§ WORK INSTRUCTIONS
The answer must consist of every line from the entries that holds the word "computer".

(THE DATA Opens)

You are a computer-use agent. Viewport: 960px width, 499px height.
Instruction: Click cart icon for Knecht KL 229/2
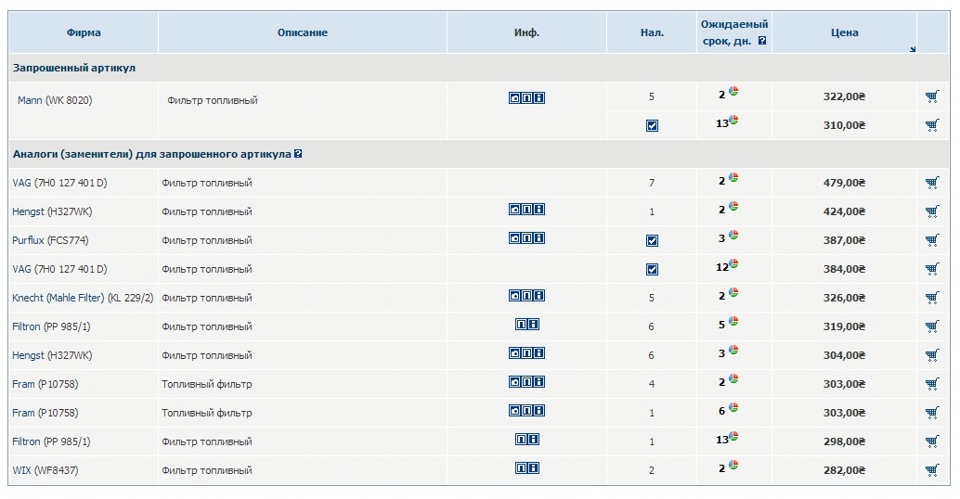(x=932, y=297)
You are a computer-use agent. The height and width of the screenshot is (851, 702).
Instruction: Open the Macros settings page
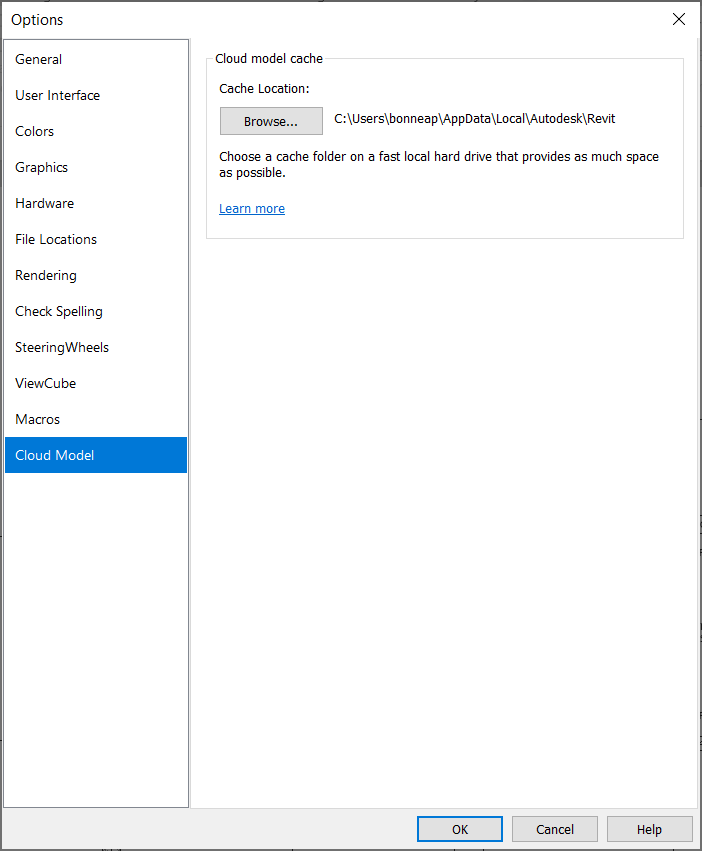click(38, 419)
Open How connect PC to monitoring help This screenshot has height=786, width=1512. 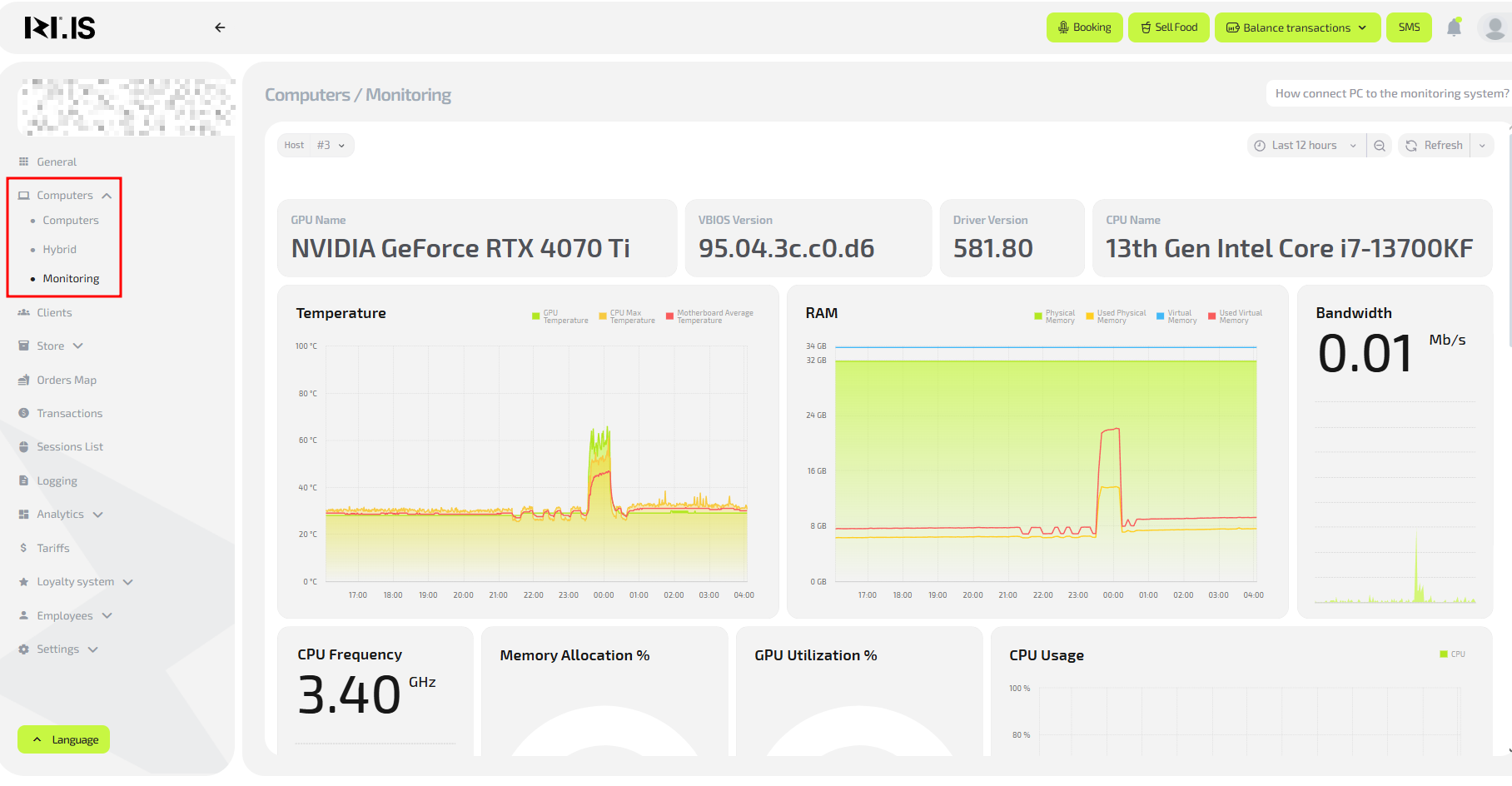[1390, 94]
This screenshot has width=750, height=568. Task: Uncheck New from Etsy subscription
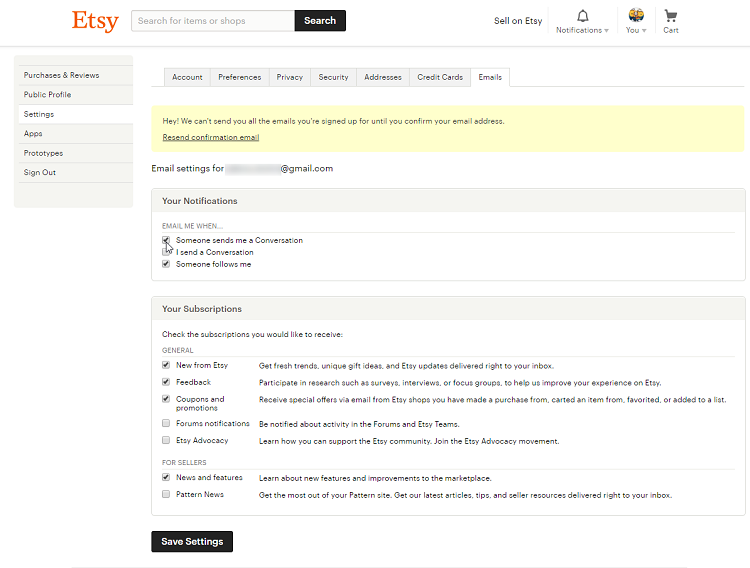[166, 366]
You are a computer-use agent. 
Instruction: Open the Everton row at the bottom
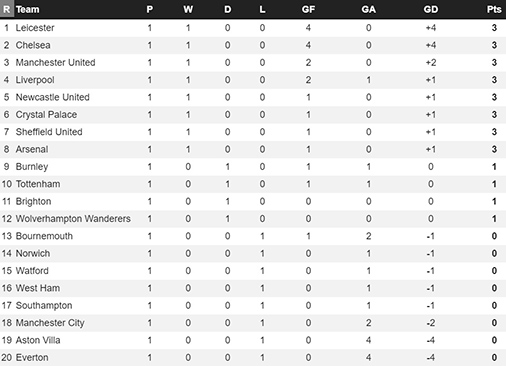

(THE DATA Closes)

§ ANSWER TO THIS TASK
You are a computer-use agent. Viewport: 960px width, 499px height.
You are a computer-use agent. The height and width of the screenshot is (851, 702).
You are a computer-use agent. 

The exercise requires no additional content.